Required work: Carry on the blog post about Scritti Politti and the album White Bread, Black Beer, picking up right after its final sentence.

Selected text:
━━━━━━━━━━━━━━━━━━━━

Wednesday, July 12, 2006

Take a powder


I promise that this isn't going to turn into a Scritti Politti blog, I really do. But just one more post. Then, after that, no more, I promise. Well, at least until August, when they're due to play in Edinburgh.

But they really are dans le vent at the moment. Live dates, rave reviews, Jonathan Ross appearances...however, the reason for this post is the very enjoyable hour I've just spent at Simon Reynold's blog, and at K-Punk and at Owen Hatherley's, where they discuss the meanings and possibilities of White Bread, Black Beer. All note that Green has toned down the self-reflexivity, the meta-this and -that, and the tricky wordplay of previous outings, trading it in for stabs at narrative, veiled confession, and non-ironic, undistanced honesty and emotion, unencumbered by quotation marks. However, Mr. Reynolds also picks up on some of the references in the lyrics (to various illicit substances) and constructs a possible scenario to explain Green's need to retreat to Wales every five years or so. It's not darts and beer he's escaping for. It's rehab. True? Well, you can never be sure of anything when you're talking about a group that uses artifice and construction as much as Scritti has. And Green looks extremely good for a guy who makes veiled references to expensive habits. But, as Simon notes, the clues are certainly there.

━━━━━━━━━━━━━━━━━━━━

Supplied material:
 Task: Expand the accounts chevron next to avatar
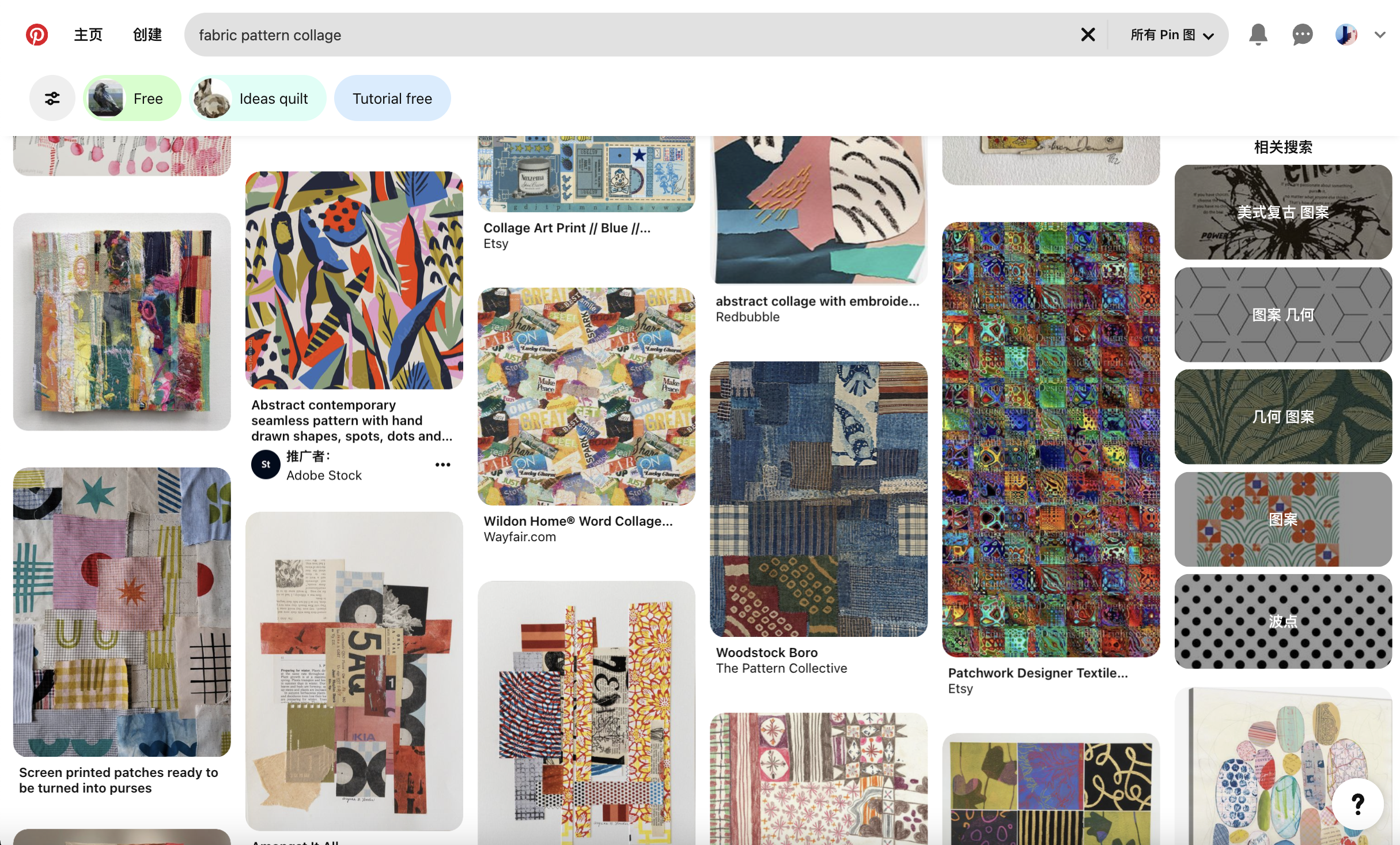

━━━━━━━━━━━━━━━━━━━━

Answer for this exercise:
And actually, they're not exclusive to the current album. Nor are the stabs at narrative. He actually attempted something similar in the very last song of the previous CD...

While 1999's Anomie and Bonhomie featured a stellar list of collaborators (like Cupid and Psyche and Provision before it) and also foregrounded the self-conscious, deconstructed lyrics in a similar way to all his/their previous long players, one song stood out for being so different, both from the other songs on the album, and from anything Green had attempted before. Tucked away at the end of the CD, Brushed With Oil, Dusted With Powder is a string-soaked, cinematic epic that obliquely tells a story of...what, exactly? Well, there's a police chase, a wrecked hotel room, some mysterious keys (kilos?), an interrogation...and again those clues, especially in the alliterative chorus ("On Highbury Fields, the West Side Highway"), and the references to powder. Fingerprinting powder possibly. Or could it be... Of course, this scenario that Green hints at may not be autobiographical, any more than Michael Mann is a contract killer, or Quentin Tarantino a martial arts expert. But, a skilled lawyer would file it under "Evidence for the Prosecution".

Even though White Bread, Black Beer was recorded for a fraction of the cost of the string section on Brushed, in many ways it seems to pick up on some of the lyric, narrative and confessional elements of this incredible, oblique song. Decide for yourself below.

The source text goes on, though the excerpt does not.